# Instruction
Could you copy out the following lines verbatim, keeping every character as it appears?

Entries taken from a collection
- - - -

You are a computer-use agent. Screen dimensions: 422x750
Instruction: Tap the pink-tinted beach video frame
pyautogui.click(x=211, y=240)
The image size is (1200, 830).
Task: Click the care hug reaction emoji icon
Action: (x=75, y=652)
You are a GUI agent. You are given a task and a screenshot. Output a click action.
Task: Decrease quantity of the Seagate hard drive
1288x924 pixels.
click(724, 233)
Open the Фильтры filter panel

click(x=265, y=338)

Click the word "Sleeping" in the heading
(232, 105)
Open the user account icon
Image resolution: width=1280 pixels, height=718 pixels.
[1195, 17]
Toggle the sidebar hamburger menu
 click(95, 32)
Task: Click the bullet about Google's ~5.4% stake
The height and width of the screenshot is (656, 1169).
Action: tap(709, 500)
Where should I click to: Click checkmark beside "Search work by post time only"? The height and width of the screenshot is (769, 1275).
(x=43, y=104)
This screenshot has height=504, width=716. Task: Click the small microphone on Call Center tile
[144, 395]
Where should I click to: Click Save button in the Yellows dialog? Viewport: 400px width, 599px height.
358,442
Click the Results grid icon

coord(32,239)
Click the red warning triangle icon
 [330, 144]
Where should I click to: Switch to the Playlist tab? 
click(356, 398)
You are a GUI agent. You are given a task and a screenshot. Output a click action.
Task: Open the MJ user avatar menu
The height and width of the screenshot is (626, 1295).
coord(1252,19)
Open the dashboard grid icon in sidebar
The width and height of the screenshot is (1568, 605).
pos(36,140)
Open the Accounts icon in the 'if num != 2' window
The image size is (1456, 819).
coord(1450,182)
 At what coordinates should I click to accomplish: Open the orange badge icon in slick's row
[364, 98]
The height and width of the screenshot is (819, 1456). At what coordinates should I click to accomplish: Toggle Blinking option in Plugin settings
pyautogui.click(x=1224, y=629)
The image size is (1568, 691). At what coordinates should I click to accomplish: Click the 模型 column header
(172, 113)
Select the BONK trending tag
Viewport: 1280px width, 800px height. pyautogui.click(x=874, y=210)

- - - -

# Response
You are a computer-use agent. Screen dimensions: 422x750
Instruction: Tap the pink-tinted beach video frame
pyautogui.click(x=211, y=240)
The image size is (1200, 830).
Task: Click the care hug reaction emoji icon
Action: (x=75, y=652)
You are a GUI agent. You are given a task and a screenshot. Output a click action.
Task: Decrease quantity of the Seagate hard drive
1288x924 pixels.
click(724, 233)
Open the Фильтры filter panel

click(x=265, y=338)

Click the word "Sleeping" in the heading
(232, 105)
Open the user account icon
Image resolution: width=1280 pixels, height=718 pixels.
[1195, 17]
Toggle the sidebar hamburger menu
 click(95, 32)
Task: Click the bullet about Google's ~5.4% stake
The height and width of the screenshot is (656, 1169).
Action: tap(709, 500)
Where should I click to: Click checkmark beside "Search work by post time only"? The height and width of the screenshot is (769, 1275).
(x=43, y=104)
This screenshot has height=504, width=716. Task: Click the small microphone on Call Center tile
[144, 395]
Where should I click to: Click Save button in the Yellows dialog? Viewport: 400px width, 599px height.
358,442
Click the Results grid icon

coord(32,239)
Click the red warning triangle icon
 [330, 144]
Where should I click to: Switch to the Playlist tab? 
click(356, 398)
You are a GUI agent. You are given a task and a screenshot. Output a click action.
Task: Open the MJ user avatar menu
The height and width of the screenshot is (626, 1295).
coord(1252,19)
Open the dashboard grid icon in sidebar
The width and height of the screenshot is (1568, 605).
pos(36,140)
Open the Accounts icon in the 'if num != 2' window
The image size is (1456, 819).
coord(1450,182)
 At what coordinates should I click to accomplish: Open the orange badge icon in slick's row
[364, 98]
The height and width of the screenshot is (819, 1456). At what coordinates should I click to accomplish: Toggle Blinking option in Plugin settings
pyautogui.click(x=1224, y=629)
The image size is (1568, 691). At what coordinates should I click to accomplish: Click the 模型 column header
(172, 113)
Select the BONK trending tag
Viewport: 1280px width, 800px height. pyautogui.click(x=874, y=210)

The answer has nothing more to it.